In 1952/53, world championship races were held with Formula 2 style cars due to the insufficient number of Formula 1 cars. Engines were 2000cc normally aspirated or 500cc supercharged.

1954 saw the re-introduction of Formula 1 cars. The maximum engine sizes were now 2500cc normally aspirated or 750cc supercharged. The points system was changed so that the best five results in a year counted towards the championship standings. Things stayed fairly constant until 1958 when it was ruled that drivers could no longer share cars in a race. To compensate, the race length was changed to 300 and 500 Km with a maximum race length of two hours. The points system changed yet again with the best six races counting.

There were more changes on the way and in 1960, the extra point for the fastest lap was removed. 1961 saw the introduction of a minimum dry weight for the car, and body work restrictions stopped enclosed wheels. The points also changed again to 9-6-4-3-2 -1 for the first six finishers.

The maximum engine size changed again in 1966 to 3000cc normally aspirated or 1500cc supercharged, and in 1972 the restriction of a maximum of 12 cylinders per engine was introduced.

In 1983 more aerodynamic changes were imposed mandating a flat underside to the car. Three years later the engines specification changed again to a maximum of 1500cc supercharged or turbocharged with no other restrictions. This only lasted a few years before a maximum of 3500cc normally aspirated only was introduced in 1989 thus bring to the end the 'turbo period'.

1994 saw the next set of changed after Ayrton Senna's death. More aerodynamic restrictions were imposed and the airbox was revised in an attempt to reduce engine power. A 10cm stepped flat bottom was also introduced to slow down the cars.

The points system continuously changed up to 1984 when it stabilised at the best 11 results out of the 16 races. This remain until 1991 when all restrictions were removed and the points from all 16 races counted - this is what we have today.

Now we have a 3000cc normally aspirated engine as a maximum, but the airbox restrictions have been removed.
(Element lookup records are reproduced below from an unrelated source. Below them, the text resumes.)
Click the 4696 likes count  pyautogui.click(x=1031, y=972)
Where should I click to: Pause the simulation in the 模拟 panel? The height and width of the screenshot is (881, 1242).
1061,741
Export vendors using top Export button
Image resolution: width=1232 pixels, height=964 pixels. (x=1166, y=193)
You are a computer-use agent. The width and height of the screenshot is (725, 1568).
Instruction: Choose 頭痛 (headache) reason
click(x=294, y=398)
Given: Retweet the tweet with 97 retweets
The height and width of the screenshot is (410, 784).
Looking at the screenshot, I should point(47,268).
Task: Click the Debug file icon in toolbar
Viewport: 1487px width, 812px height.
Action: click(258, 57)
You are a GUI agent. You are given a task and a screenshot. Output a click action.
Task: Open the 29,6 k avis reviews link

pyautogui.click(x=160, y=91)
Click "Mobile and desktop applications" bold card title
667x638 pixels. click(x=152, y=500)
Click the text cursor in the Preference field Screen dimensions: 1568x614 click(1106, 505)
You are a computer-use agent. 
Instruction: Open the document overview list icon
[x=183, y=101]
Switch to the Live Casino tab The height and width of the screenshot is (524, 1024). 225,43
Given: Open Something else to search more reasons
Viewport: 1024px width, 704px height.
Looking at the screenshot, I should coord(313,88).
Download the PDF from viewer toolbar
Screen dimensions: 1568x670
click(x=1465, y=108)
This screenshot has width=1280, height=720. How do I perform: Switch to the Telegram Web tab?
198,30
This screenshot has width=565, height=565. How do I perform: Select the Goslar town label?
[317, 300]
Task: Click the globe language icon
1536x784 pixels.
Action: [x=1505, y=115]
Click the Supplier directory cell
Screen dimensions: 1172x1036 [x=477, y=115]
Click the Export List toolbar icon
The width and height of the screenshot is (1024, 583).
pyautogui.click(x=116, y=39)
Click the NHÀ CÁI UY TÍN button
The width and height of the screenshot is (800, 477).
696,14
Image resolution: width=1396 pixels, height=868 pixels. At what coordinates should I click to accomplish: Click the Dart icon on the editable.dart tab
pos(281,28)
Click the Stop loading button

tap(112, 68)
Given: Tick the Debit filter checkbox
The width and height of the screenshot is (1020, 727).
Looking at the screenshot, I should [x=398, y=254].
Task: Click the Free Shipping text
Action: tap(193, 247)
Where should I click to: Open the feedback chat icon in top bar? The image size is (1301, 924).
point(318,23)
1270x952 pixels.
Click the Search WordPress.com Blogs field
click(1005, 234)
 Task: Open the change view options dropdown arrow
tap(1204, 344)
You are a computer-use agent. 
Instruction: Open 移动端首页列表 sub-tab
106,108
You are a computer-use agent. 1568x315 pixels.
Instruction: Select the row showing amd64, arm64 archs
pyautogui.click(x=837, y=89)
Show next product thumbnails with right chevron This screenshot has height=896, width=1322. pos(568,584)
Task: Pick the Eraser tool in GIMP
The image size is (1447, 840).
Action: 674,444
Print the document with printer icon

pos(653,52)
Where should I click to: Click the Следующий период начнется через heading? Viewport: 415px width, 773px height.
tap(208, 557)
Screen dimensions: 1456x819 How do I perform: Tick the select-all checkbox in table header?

The traction control and self levelling suspension systems of the early 1990 's have been band, and further new rules are planned for 1997/98.

Of these, the most noticeable is the planned introduction of grooved tyres to reduce grip in cornering and thus speed. It has been suggest that this may lead to some of the aerodynamic restriction being removed. The thinking being that if cars get too fast again, another groove can be introduced.